A gauche, les bases azotées (dont les bases nucléiques A, G, T, C, U) découvertes dans les météorites carbonées. A droite, les 21 acides aminés protéinogéniques. La sélénocystéine joue un rôle particulier en provoquant l'arrêt de la traduction et donc de la synthèse protéique. Documents T.Lombry et adaptation de Compound Interest.

Quelle que soit l'énergie utilisée, l'HCN est à chaque fois généré. Cette molécule se lie facilement pour former des molécules plus complexes. C'est donc une molécule essentielle dans la chimie prébiotique dont la détection ravie chaque fois les biohimistes et les exobiologistes.

En exposant l'HCN à la lumière ultraviolette il se forme un grand nombre d'acides organiques : l'adénine (A), la guanine (G), l'uracile (U) et des acides aminés dit aliphatiques : l'alanine, la glycine, l'acide aspartique, l'acide glutamique, etc. Les plus grosses molécules contiennent plus de 100 atomes !

Avec l'uracile qui permet de faire un composé pyrimidique[5], nous obtenons du formaldéhyde (HCHO ou H2CO), une molécule très importante que l'on retrouve dans le noyau des comètes, certaines planètes gazeuses et au sein des nébuleuse diffuses.

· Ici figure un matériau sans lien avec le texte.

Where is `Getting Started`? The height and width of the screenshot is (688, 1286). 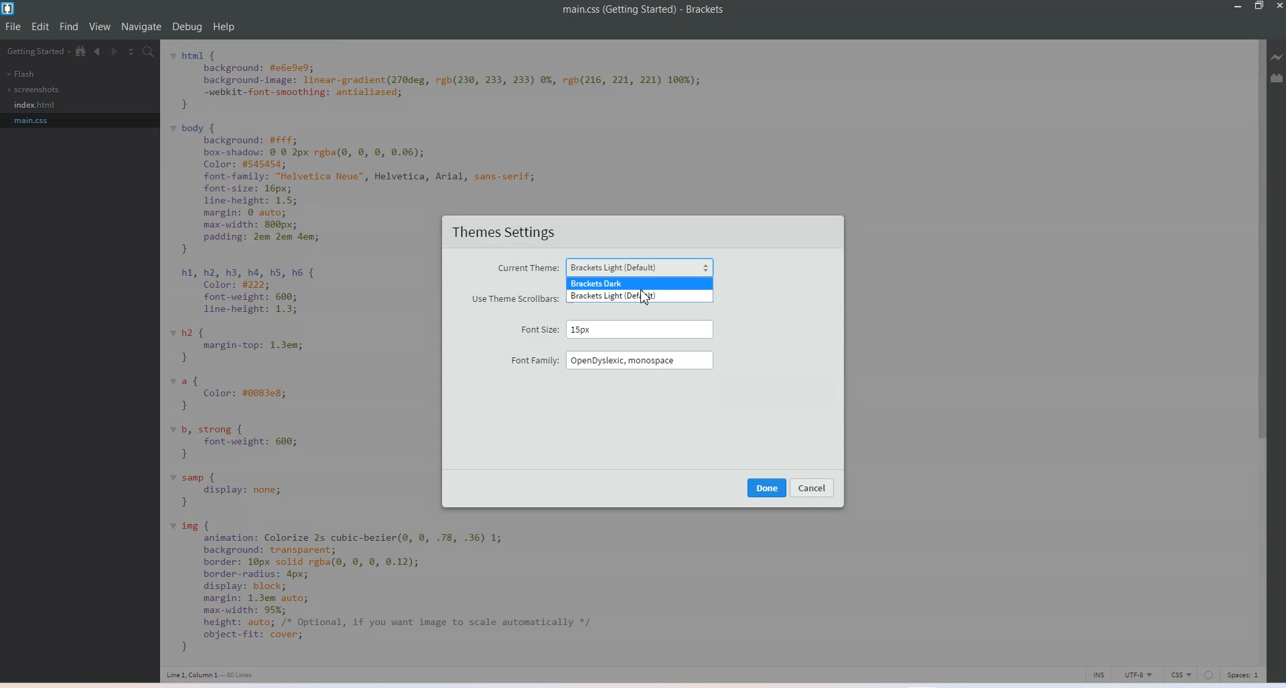
Getting Started is located at coordinates (36, 51).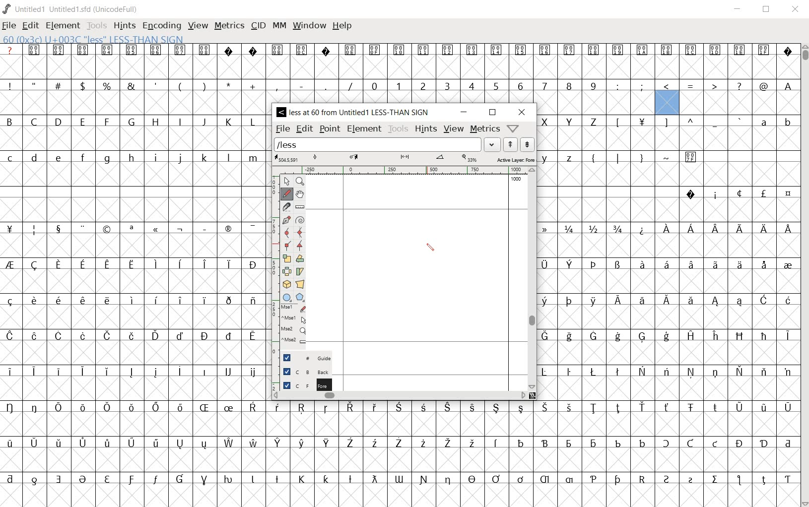 This screenshot has width=809, height=507. What do you see at coordinates (300, 207) in the screenshot?
I see `measure a distance, angle between points` at bounding box center [300, 207].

Cette troisième tentative génère des molécules organiques complexes (COM) comptant au moins 6 atomes dont un carbone et des macromolécules. L'évolution du formaldéhyde mène au sucre biologique tel le ribose (C5H10O5) et le dioxybose plus quantité d'autres molécules organiques. Entre 50 et 60°C le ribose et les bases puriques et pyrimidiques donnent des acides nucléiques (ADN, ARN). En présence de molécules de phosphate et chauffés à 65°C, les acides aminés se polymérisent pour former des protéines, des chaînes organiques contenant 300000 atomes. Les acides aminés se polymérisent encore lorsqu'ils sont portés à 170°C sur de la lave. Dissoutes dans l'eau, ces macromolécules forment des sortes de microsphères, similaires aux coccoïdes du Précambrien. Pour l'exobiologiste Sidney Fox de l’Université de Miami, ces microsphères sont les ancêtres des premiers êtres vivants.

A consulter : Propriétés des molécules prébiotiques

Des substances entre aromates et poisons

A gauche, les variations de la concentration de l’ammoniac, de l’HCN, des aldéhydes et des acides aminés dans l’expérience de Miller pendant que le mélange gazeux (méthane, ammoniac, eau et hydrogène) est bombardé de décharges électriques. A droite, on constate que l’HCN concentré à 9.9 M à 90° disparaît (courbe inférieure) au profit de la formation de l’adénine (courbe supérieure). Adapté de "Extraterrestrial Life".

Des molécules simples ont donc été nécessaires à la formation des protéines et des acides nucléiques dans une atmosphère qui rappelle des conditions prébiotiques. Les mécanismes de synthèse sont clairs. Ce schéma de réactions jusqu'à la formation des sucres revient à Butlerow en 1861. La formation des acides aminés peut être expliquée par la synthèse de Strecker. La simplicité de ce schéma ne fait aucun doute et on a proposé quantité de supports à l'équation de la "soupe primitive", soutenus par la découverte de ces molécules dans le milieu interstellaire.

Deuxième partie

L'expérience de Miller

Page 1 - 2 - 3 - 4 -


[1] A.Oparine, Proiskhzhdenie Zhizni, Isd.Moskovskii Rabochii, 1924 et traduit in A.Oparine, "L'Origine de la vie sur la Terre", Masson, 1965.

[2] L'article de J.B.S.Haldane fut publié dans J.D.Bernal, "The Origin of Life", Littlehampton Book Services Lt, 1967; "L'origine de la vie", Bordas, 1970.

[3] H.Urey, "The planets: their origin and development", Yale University Press, 1952 - S.Miller, "A Production of Amino Acids Under Possible Primitive Earth Conditions", Science, 117, 1953, p528. L'expérience de Urey-Miller sera recitée quelques années plus tard dans S.Miller et H.Urey, Science, 130, 1959, p245.

[4] Cette explication nécessite quelques notions de chimie. Reportez-vous éventuellement au glossaire pour la définition de quelques termes.

[5] Dans l'uracile, l'hétérocycle (un quasi benzène) a deux radicaux OH. C'est une base azotée, pyrimidique dans laquelle deux C ont été remplacés par deux N.